Problem:
Line by line, retype the whole listing exactly.

Information provided:
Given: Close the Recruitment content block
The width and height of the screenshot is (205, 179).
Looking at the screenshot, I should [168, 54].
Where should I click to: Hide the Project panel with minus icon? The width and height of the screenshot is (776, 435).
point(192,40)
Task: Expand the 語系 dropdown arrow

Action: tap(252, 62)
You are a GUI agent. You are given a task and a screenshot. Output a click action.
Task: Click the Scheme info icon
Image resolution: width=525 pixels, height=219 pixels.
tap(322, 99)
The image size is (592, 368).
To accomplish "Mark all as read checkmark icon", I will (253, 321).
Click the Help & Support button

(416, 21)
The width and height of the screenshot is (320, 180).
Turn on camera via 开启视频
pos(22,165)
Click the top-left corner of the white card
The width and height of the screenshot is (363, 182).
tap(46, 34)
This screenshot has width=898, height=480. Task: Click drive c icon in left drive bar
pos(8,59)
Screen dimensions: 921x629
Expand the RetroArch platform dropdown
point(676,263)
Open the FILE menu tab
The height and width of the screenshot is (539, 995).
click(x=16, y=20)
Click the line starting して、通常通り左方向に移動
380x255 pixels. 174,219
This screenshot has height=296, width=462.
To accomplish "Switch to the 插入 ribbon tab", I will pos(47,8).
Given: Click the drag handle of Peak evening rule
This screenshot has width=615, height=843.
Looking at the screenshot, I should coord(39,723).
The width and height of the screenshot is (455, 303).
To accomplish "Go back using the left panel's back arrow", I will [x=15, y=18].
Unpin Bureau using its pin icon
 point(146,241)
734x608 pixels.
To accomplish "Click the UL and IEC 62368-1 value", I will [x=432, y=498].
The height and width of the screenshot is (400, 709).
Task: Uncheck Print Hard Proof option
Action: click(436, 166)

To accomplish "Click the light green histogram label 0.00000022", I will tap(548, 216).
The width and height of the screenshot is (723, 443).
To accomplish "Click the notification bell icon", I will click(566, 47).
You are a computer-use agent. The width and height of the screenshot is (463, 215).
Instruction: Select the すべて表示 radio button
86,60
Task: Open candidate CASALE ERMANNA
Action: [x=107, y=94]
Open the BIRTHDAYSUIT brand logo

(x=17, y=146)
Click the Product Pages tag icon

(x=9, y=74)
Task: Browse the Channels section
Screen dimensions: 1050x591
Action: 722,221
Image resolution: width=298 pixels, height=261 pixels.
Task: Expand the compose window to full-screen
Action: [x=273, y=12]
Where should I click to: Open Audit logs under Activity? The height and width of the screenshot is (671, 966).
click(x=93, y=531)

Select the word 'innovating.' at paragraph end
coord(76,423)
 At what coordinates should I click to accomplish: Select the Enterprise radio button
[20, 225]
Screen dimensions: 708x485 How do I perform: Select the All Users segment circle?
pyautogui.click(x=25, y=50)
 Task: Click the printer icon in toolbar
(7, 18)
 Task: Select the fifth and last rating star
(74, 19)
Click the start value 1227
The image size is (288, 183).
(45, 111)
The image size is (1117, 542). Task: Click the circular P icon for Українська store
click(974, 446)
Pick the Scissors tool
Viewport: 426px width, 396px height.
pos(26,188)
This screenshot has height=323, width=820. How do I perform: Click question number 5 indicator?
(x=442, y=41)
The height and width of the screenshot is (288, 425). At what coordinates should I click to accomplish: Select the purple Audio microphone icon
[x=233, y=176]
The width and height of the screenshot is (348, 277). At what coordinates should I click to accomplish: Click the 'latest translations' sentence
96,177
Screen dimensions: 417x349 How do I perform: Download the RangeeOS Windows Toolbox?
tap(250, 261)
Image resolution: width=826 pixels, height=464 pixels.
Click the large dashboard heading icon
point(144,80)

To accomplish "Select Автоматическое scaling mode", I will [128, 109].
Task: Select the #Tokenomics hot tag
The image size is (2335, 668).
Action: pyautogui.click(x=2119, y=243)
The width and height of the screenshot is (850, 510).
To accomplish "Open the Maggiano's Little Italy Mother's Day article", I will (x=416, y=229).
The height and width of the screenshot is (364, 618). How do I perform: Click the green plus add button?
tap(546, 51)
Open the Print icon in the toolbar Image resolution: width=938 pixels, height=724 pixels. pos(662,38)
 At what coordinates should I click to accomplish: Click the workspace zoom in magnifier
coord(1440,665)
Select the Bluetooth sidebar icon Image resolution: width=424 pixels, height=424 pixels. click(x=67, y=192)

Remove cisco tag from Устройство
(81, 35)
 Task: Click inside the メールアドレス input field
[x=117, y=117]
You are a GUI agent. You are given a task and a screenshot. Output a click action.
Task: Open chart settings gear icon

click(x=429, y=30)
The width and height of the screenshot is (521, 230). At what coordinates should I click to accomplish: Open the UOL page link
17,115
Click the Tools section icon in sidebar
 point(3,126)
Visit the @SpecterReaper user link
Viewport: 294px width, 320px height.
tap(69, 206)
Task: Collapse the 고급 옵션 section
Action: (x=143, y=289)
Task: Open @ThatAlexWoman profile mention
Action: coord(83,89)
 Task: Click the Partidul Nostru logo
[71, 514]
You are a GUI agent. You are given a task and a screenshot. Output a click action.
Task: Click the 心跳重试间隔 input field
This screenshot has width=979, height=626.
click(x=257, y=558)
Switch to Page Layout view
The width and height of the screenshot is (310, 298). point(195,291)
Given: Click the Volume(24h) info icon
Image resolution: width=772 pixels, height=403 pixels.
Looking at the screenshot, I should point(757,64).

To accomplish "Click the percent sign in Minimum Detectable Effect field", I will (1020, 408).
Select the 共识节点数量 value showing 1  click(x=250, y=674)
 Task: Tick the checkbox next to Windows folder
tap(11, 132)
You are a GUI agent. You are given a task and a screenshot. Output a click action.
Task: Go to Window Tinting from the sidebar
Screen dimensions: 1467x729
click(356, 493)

Output of the task:
Given: Close the Recruitment content block
The width and height of the screenshot is (205, 179).
Looking at the screenshot, I should [168, 54].
Where should I click to: Hide the Project panel with minus icon? The width and height of the screenshot is (776, 435).
point(192,40)
Task: Expand the 語系 dropdown arrow

Action: tap(252, 62)
You are a GUI agent. You are given a task and a screenshot. Output a click action.
Task: Click the Scheme info icon
Image resolution: width=525 pixels, height=219 pixels.
tap(322, 99)
The image size is (592, 368).
To accomplish "Mark all as read checkmark icon", I will (253, 321).
Click the Help & Support button

(416, 21)
The width and height of the screenshot is (320, 180).
Turn on camera via 开启视频
pos(22,165)
Click the top-left corner of the white card
The width and height of the screenshot is (363, 182).
tap(46, 34)
This screenshot has width=898, height=480. Task: Click drive c icon in left drive bar
pos(8,59)
Screen dimensions: 921x629
Expand the RetroArch platform dropdown
point(676,263)
Open the FILE menu tab
The height and width of the screenshot is (539, 995).
click(x=16, y=20)
Click the line starting して、通常通り左方向に移動
380x255 pixels. 174,219
This screenshot has height=296, width=462.
To accomplish "Switch to the 插入 ribbon tab", I will pos(47,8).
Given: Click the drag handle of Peak evening rule
This screenshot has width=615, height=843.
Looking at the screenshot, I should coord(39,723).
The width and height of the screenshot is (455, 303).
To accomplish "Go back using the left panel's back arrow", I will [x=15, y=18].
Unpin Bureau using its pin icon
 point(146,241)
734x608 pixels.
To accomplish "Click the UL and IEC 62368-1 value", I will [x=432, y=498].
The height and width of the screenshot is (400, 709).
Task: Uncheck Print Hard Proof option
Action: click(436, 166)

To accomplish "Click the light green histogram label 0.00000022", I will tap(548, 216).
The width and height of the screenshot is (723, 443).
To accomplish "Click the notification bell icon", I will click(566, 47).
You are a computer-use agent. The width and height of the screenshot is (463, 215).
Instruction: Select the すべて表示 radio button
86,60
Task: Open candidate CASALE ERMANNA
Action: [x=107, y=94]
Open the BIRTHDAYSUIT brand logo

(x=17, y=146)
Click the Product Pages tag icon

(x=9, y=74)
Task: Browse the Channels section
Screen dimensions: 1050x591
Action: 722,221
Image resolution: width=298 pixels, height=261 pixels.
Task: Expand the compose window to full-screen
Action: [x=273, y=12]
Where should I click to: Open Audit logs under Activity? The height and width of the screenshot is (671, 966).
click(x=93, y=531)

Select the word 'innovating.' at paragraph end
coord(76,423)
 At what coordinates should I click to accomplish: Select the Enterprise radio button
[20, 225]
Screen dimensions: 708x485 How do I perform: Select the All Users segment circle?
pyautogui.click(x=25, y=50)
 Task: Click the printer icon in toolbar
(7, 18)
 Task: Select the fifth and last rating star
(74, 19)
Click the start value 1227
The image size is (288, 183).
(45, 111)
The image size is (1117, 542). Task: Click the circular P icon for Українська store
click(974, 446)
Pick the Scissors tool
Viewport: 426px width, 396px height.
pos(26,188)
This screenshot has height=323, width=820. How do I perform: Click question number 5 indicator?
(x=442, y=41)
The height and width of the screenshot is (288, 425). At what coordinates should I click to accomplish: Select the purple Audio microphone icon
[x=233, y=176]
The width and height of the screenshot is (348, 277). At what coordinates should I click to accomplish: Click the 'latest translations' sentence
96,177
Screen dimensions: 417x349 How do I perform: Download the RangeeOS Windows Toolbox?
tap(250, 261)
Image resolution: width=826 pixels, height=464 pixels.
Click the large dashboard heading icon
point(144,80)

To accomplish "Select Автоматическое scaling mode", I will [128, 109].
Task: Select the #Tokenomics hot tag
The image size is (2335, 668).
Action: pyautogui.click(x=2119, y=243)
The width and height of the screenshot is (850, 510).
To accomplish "Open the Maggiano's Little Italy Mother's Day article", I will (x=416, y=229).
The height and width of the screenshot is (364, 618). How do I perform: Click the green plus add button?
tap(546, 51)
Open the Print icon in the toolbar Image resolution: width=938 pixels, height=724 pixels. pos(662,38)
 At what coordinates should I click to accomplish: Click the workspace zoom in magnifier
coord(1440,665)
Select the Bluetooth sidebar icon Image resolution: width=424 pixels, height=424 pixels. click(x=67, y=192)

Remove cisco tag from Устройство
(81, 35)
 Task: Click inside the メールアドレス input field
[x=117, y=117]
You are a GUI agent. You are given a task and a screenshot. Output a click action.
Task: Open chart settings gear icon

click(x=429, y=30)
The width and height of the screenshot is (521, 230). At what coordinates should I click to accomplish: Open the UOL page link
17,115
Click the Tools section icon in sidebar
 point(3,126)
Visit the @SpecterReaper user link
Viewport: 294px width, 320px height.
tap(69, 206)
Task: Collapse the 고급 옵션 section
Action: (x=143, y=289)
Task: Open @ThatAlexWoman profile mention
Action: coord(83,89)
 Task: Click the Partidul Nostru logo
[71, 514]
You are a GUI agent. You are given a task and a screenshot. Output a click action.
Task: Click the 心跳重试间隔 input field
This screenshot has width=979, height=626.
click(x=257, y=558)
Switch to Page Layout view
The width and height of the screenshot is (310, 298). point(195,291)
Given: Click the Volume(24h) info icon
Image resolution: width=772 pixels, height=403 pixels.
Looking at the screenshot, I should point(757,64).

To accomplish "Click the percent sign in Minimum Detectable Effect field", I will (1020, 408).
Select the 共识节点数量 value showing 1  click(x=250, y=674)
 Task: Tick the checkbox next to Windows folder
tap(11, 132)
You are a GUI agent. You are given a task and a screenshot. Output a click action.
Task: Go to Window Tinting from the sidebar
Screen dimensions: 1467x729
click(356, 493)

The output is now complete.